On the Sunday after the break-in, donations started coming in from the community to replace the stolen items.
“We live in a great community because as soon as they heard, they gave donations right away,” said Carolen Richey, a Kona Corps volunteer who helped shop for the original back-to-school items. “Our community came together, and that’s great.”
Raghel Santiago said during testimony time in the corps’ church service, one person came and donated about $600 worth of school supplies. Another individual the Santiagos knew gave them a $1,000 check. The donations kept coming in.
“People just stepped up and said, ‘How can we help?’ and they started coming to the office to donate, whether it was monetary or canned goods or school supplies,” she said.
Donations came in from outside of the community, too. Raghel Santiago said people from as far as Sacramento, California, donated.
“I was very overwhelmed with gratitude because our doors never stopped having people come for that whole week,” she said.
Soon, the amount of donations surpassed the amount that had been stolen.
“The Lord multiplied that [$5,000] by I think even four times that. The last time I heard, we had received close to $20,000,” Raghel Santiago said. “When I saw how many people still love the Army and support the Army my heart was so blessed.”
With that money, the corps was able to purchase all of the backpacks and school supplies again. And although the back-to-school distribution event was delayed by a week, they were still able to help 302 kids in the community. Additionally, the corps was able to use some of the extra money to buy clothing and shoes for children who needed those items for school, too.
“These are the kids that are fully dependent on these school supplies and new backpacks,” Raghel Santiago said, adding that the event helped boost morale among the students. “They have the same brand new backpacks and school supplies like the other kids do.”
Richey echoed the need in the Kailua-Kona area for back-to-school assistance.
“There’s a lot of families in the community still hurting from the pandemic,” Richey said.
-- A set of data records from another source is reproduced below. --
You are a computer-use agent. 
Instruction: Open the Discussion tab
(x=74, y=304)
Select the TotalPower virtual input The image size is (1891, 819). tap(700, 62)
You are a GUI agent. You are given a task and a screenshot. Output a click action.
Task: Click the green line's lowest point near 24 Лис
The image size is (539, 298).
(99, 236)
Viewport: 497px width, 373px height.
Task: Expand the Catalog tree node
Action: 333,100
When they were organizing all the back-to-school items again after repurchasing them, Richey said a family stopped by and the corps was able to give them school supplies.
“They were thrilled. They said, ‘We heard about the break-in and it’s so nice that you still could help us,’” Richey said. “[The mom] was really happy. She said the backpacks were what her kids really needed for school…And to see that family’s faces, it was really a joy.”
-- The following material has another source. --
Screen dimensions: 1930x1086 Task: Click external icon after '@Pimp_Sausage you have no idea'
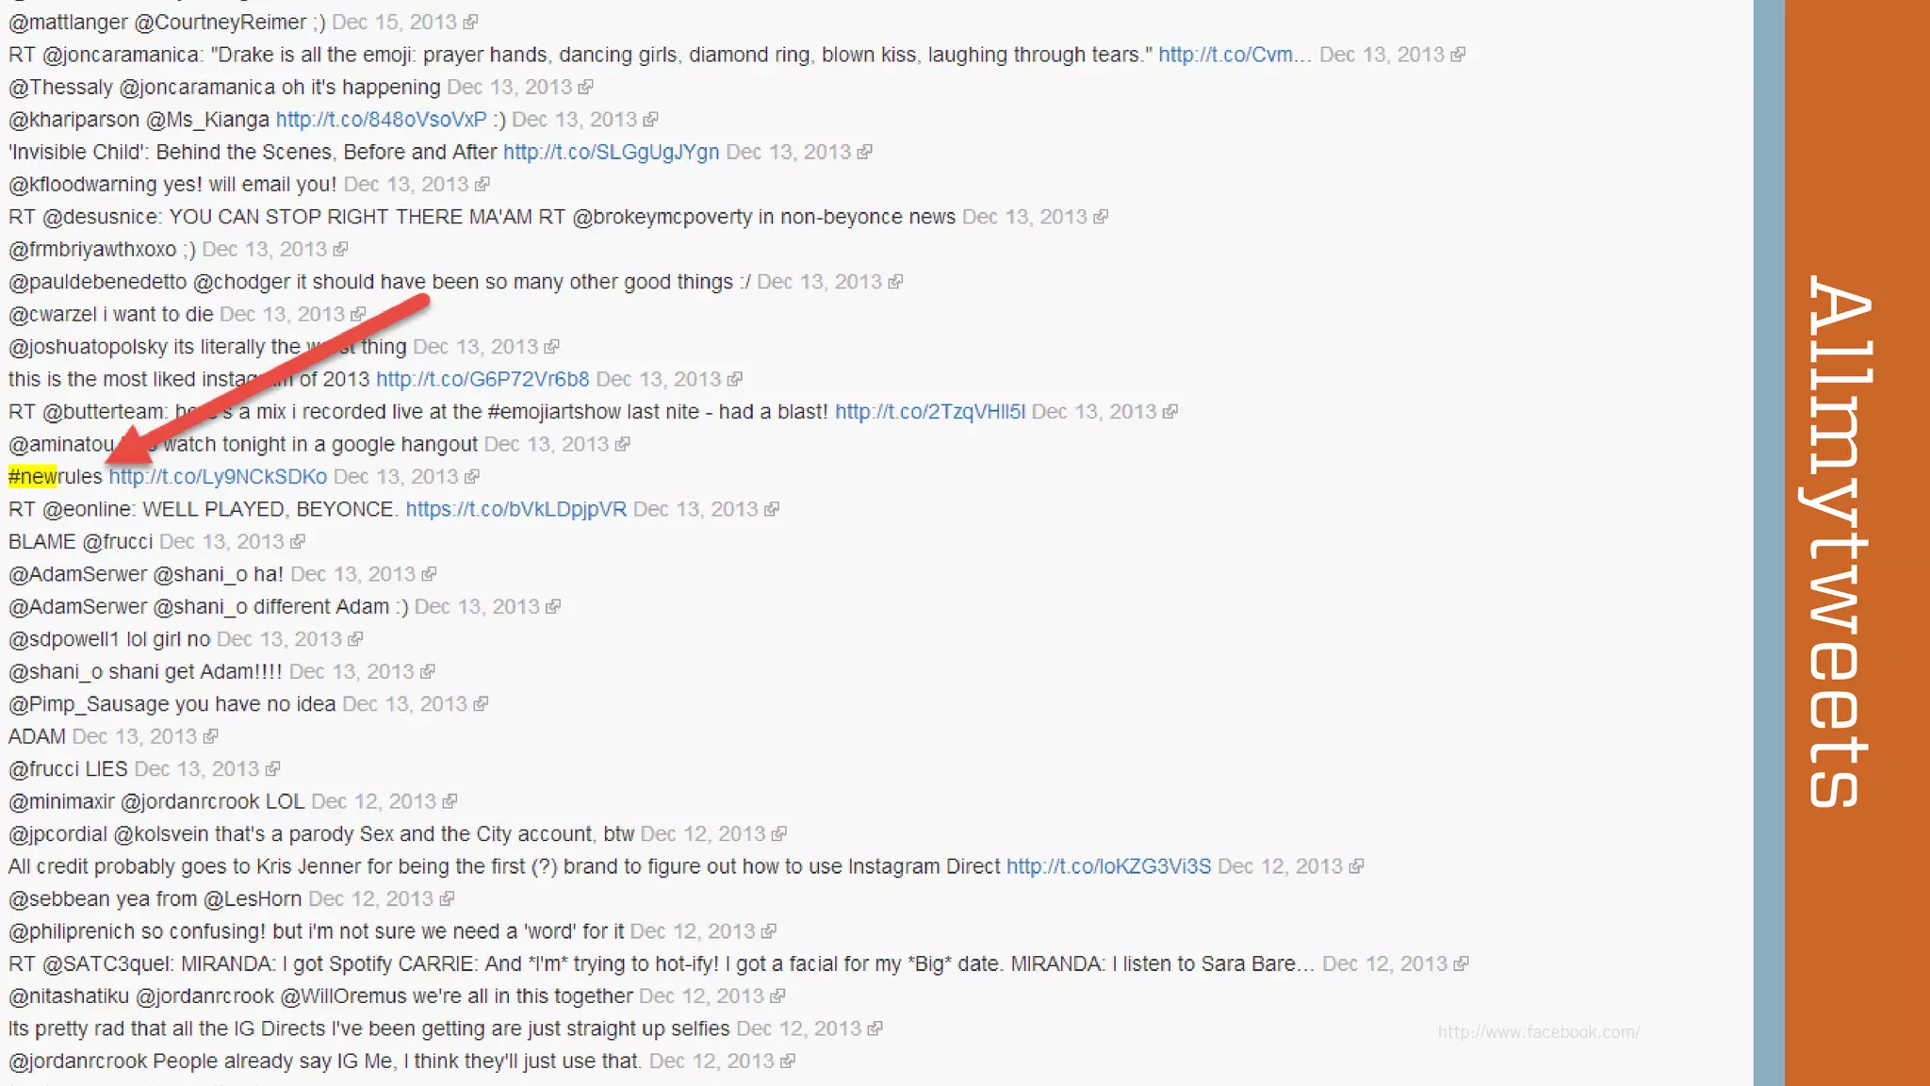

In addition to the school supplies, Raghel Santiago said they were also able to purchase canned goods to replace those that were stolen for their food distribution program, which distributes 225 bags of food each week. They have enough funds to keep purchasing more food, little by little.
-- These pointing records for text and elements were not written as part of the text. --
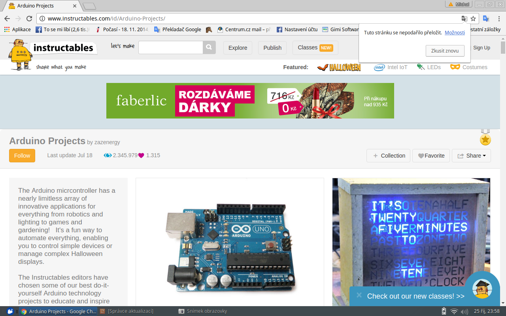Reload page with the refresh icon
This screenshot has height=316, width=506.
pos(29,19)
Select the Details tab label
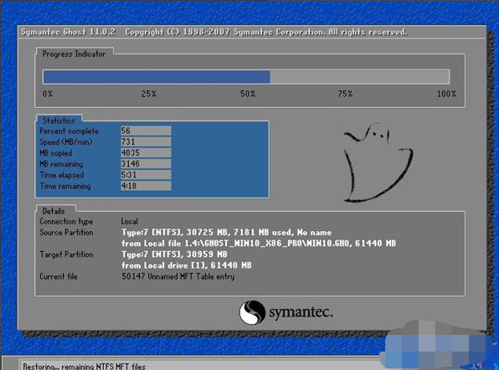This screenshot has width=499, height=370. click(x=54, y=211)
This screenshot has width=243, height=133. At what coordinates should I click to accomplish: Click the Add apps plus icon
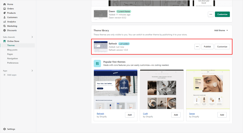point(4,75)
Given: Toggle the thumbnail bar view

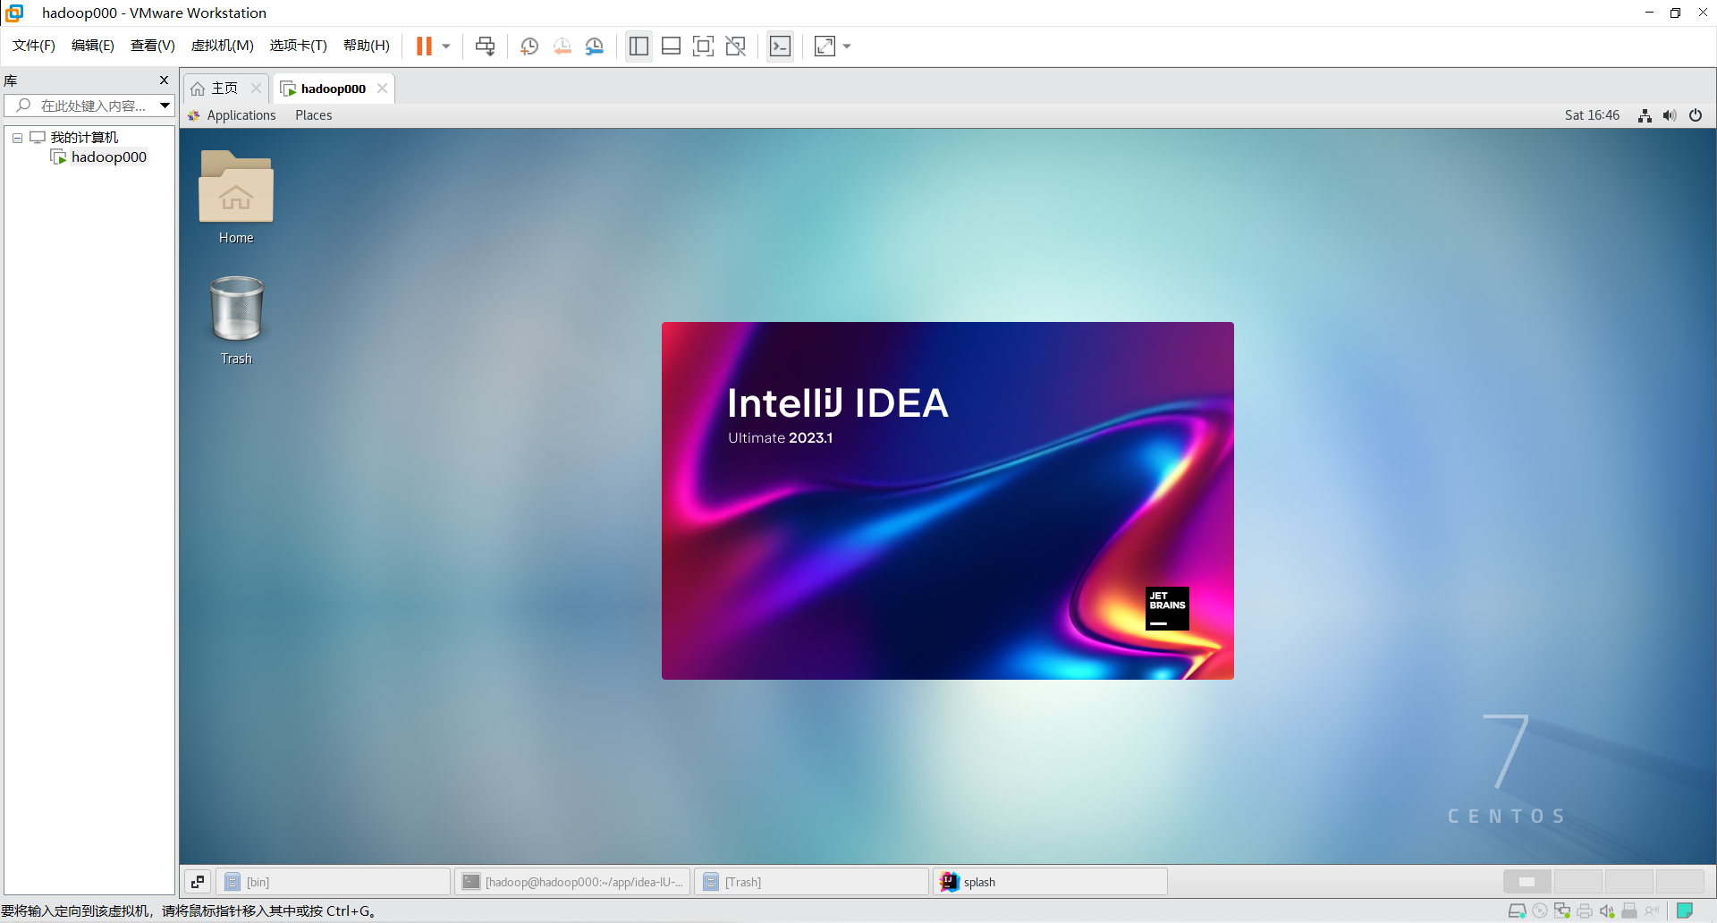Looking at the screenshot, I should click(x=671, y=46).
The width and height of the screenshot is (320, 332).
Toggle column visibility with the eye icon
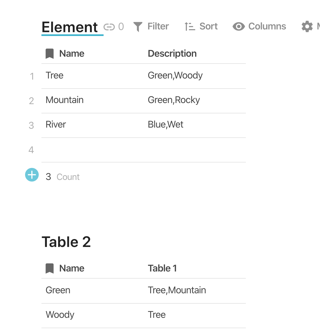click(x=239, y=26)
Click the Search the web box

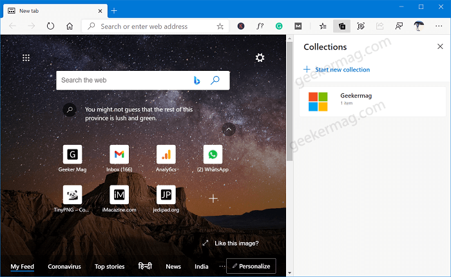pyautogui.click(x=125, y=81)
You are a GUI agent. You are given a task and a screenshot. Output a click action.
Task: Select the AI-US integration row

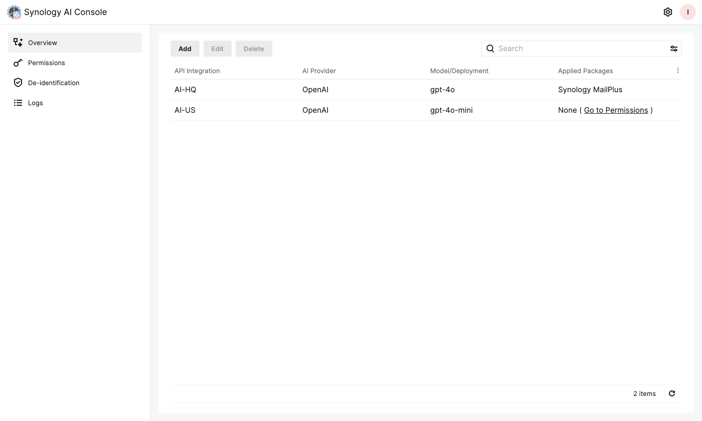pos(301,110)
“People rely on this [program], especially here. We don’t only service Kona…our extension goes deep,” Raghel Santiago said. “For people to drive just to get this food to last them a week, it means a lot to them.”
And the support the Kona Corps received to continue helping their community left a lasting impression on the Santiagos.
“I felt the unity not only in the community but even with our fellow corps officers [and] fellow corps. They prayed over us and it felt good,” Raghel Santiago said. “To have fellow brothers and sisters in Christ, fellow corps officers, fellow corps members—[and] not just our corps members but even from the mainland—praying for us, it really made me feel like we are one Army.”